1. There toas here no “unlawful interference,” as the statute requires (sec. 989.4.8(1), Stats.), with the person of the defendant by the arresting officers. When the defendant earlier pointed his loaded revolver at the police officers and threatened to blow their heads off, they had probable cause to arrest him for the felony crime of endangering safety by conduct regardless of life. See, sec. 941.30, Stats.; State v. Kuta, 68 Wis.2d 641, 648, 229 N.W.2d 580 (1975), this court holding defendant there “endangered the safety of the police officers by pointing a loaded gun at them.”
In the present case, when the defendant began his escape with his loaded gun pointed at the officers, the officers were lawfully entitled to pursue to disarm and arrest the defendant. When the officers ordered defendant to stop and surrender, they were lawfully entitled so to do. (They identified themselves as police officers, and the defendant testified he believed them to be police officers.) When the defendant did not stop but rather continued his flight, the officers were lawfully entitled to use force, even deadly force under these circumstances, to prevent the escape of the armed and danger*169ous fugitive. See, 5 Am. Jur.2d, Arrest, sec. 84, at 771-773.
When the armed gunman who had earlier threatened their lives continued to flee, the pursuing officers could have shot to prevent his flight and escape. They did not do so, and both are dead for their forbearance. For, moments later, after the defendant had rearmed himself with the gun of one of the officers, as he testified, I pointed it towards where the punches were coming from, I shot one, I turned it towards the back of me and I shot again.” Because they punched when they could have shot this defendant, two officers are dead.
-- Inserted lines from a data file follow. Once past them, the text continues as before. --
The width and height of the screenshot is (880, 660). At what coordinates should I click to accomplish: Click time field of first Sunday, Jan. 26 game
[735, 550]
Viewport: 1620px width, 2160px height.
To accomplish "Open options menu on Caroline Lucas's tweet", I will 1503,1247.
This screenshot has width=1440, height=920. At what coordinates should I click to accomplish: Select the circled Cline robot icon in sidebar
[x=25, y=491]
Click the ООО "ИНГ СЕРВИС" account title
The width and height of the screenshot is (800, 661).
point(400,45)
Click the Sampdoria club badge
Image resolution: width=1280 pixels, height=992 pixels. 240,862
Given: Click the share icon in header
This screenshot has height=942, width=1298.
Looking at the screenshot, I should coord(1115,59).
When the officer shouted, “Stop, we’re police officers,” the defendant testified that “he was right behind me,” and “I turned around and I grabbed my .22 caliber and put it between my pants.” It was then, “as I started to run,” the defendant testified, “one of them grabbed me and turned me around. . . . [A]s I turned around to face them they started hitting me.” Confronting a still armed and still dangerous antagonist, who had minutes earlier threatened to blow their heads off with the gun he still had in his waistbelt, the two officers were lawfully entitled to knock the defendant out so that his hand could not travel the few inches to his waistbelt to get and use his loaded gun. It was then, and only then, according to the defendant’s own testimony, that “as they were hitting me I got my .22 out, and I threw it away.”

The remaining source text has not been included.